Proving a subset of $l_2$ is closed

Question

Let $l_2$ be the set of all real sequences $x=(x_n)$ such that $\sum|{x_n}|^2 <\infty$ and define the norm $||x_n||_2=(\sum\limits_{n=1}^{\infty}|x_n|)^{\frac{1}{2}}$. I want to show that $A=\{ x\in l_2 : |x_n|\leq c_n, n=1,2,... \}$ where $c_n\geq 0$ for all $n$ is closed in $l_2$. I've tried, with out much luck, using the sequential definition of closed, that is if $(x_n^i)\subset A$ and $(x_n^i)$ converges to some $(x_n)$ in $l_2$ then $(x_n)$ is in $A$. Any hints or suggestions on how to go about showing that $A$ is closed would be greatly appreciated.

Answer 1

If the sequence $(c_n)$ is fixed for $A$, then $<$ should be changed to $\le$ as suggested by Janko. Please see Zoli's answer for a counterexample.

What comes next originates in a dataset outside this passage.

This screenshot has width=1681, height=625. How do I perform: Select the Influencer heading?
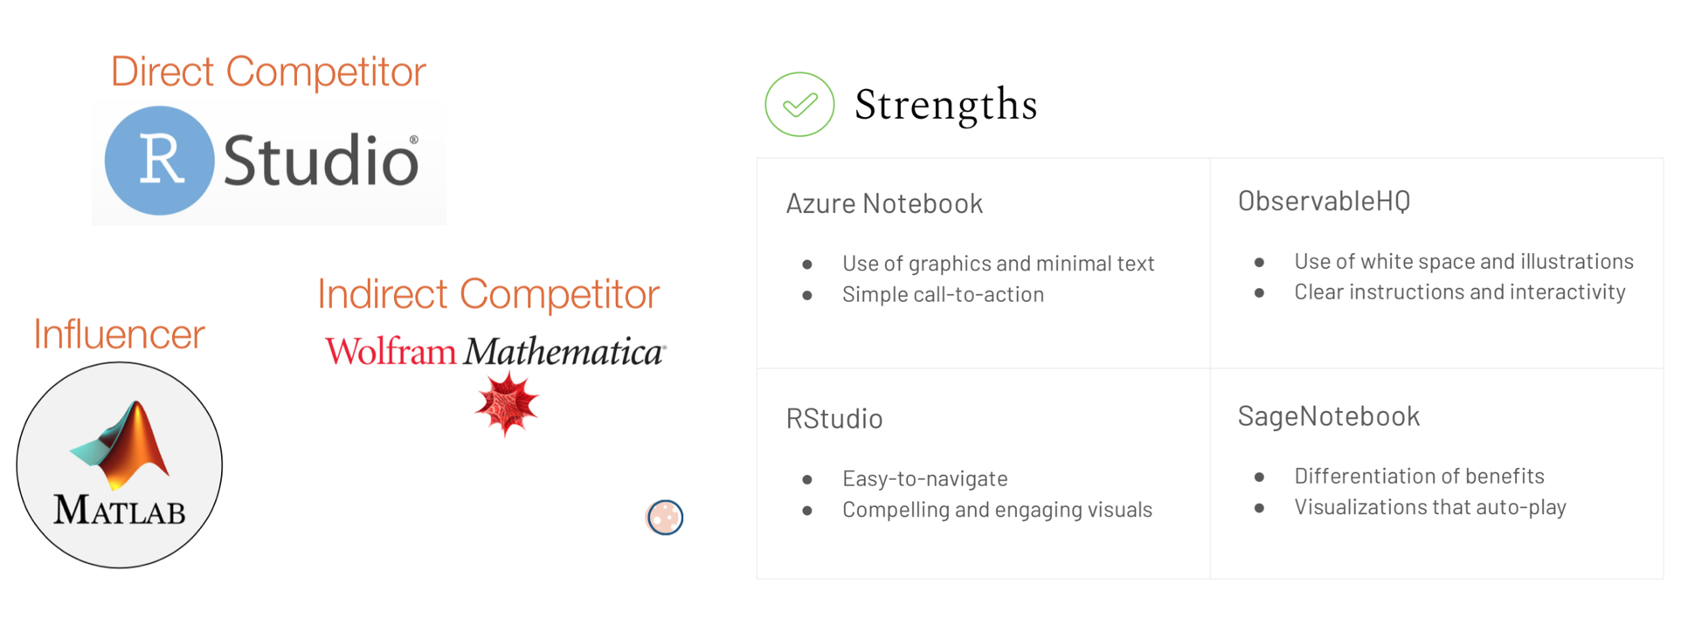click(119, 334)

If $(x_k^n)\in A$ and $(x_k^n)$ converges to some $(x_k)$ in $l_2$ as $n\to \infty$ then we show $(x_k)$ is in $A$.

Since we have $(x_k^n)$ converges to $(x_k)$ in $l_2$, hence $|x_k^n-x_k|\le\sum|x_k^n-x_k|^2\to 0$ as $n\to \infty,\forall k$, thus we know $(x_k^n)\to x_k$ as $n\to \infty$ for all $k$. Since $(x_k^n)\in A$, $|x_k^n|\le c_k$, pass $n\to \infty$, we have $|x_k|\le c_k$

Hence $x\in A$

Answer 2

A counterexample for the "sequential proof" (If $\lt$ is changed to $\le$ in the definition of $A$ as suggested by Janko above then my counter example does not work.):

Take $(c_n)=(\frac{1}{n^2})$ and $(x_n^i)=\big(\frac{1}{(n+1/i)^2}\big)$.

The $(x_n^i$)'s are in $A$ defined by ($c_n$). $(c_n)$ itself is not in $A$ but it is in $l_2$.

$(x_n^i)$ converges to $(c_n)$, a series not in $A$.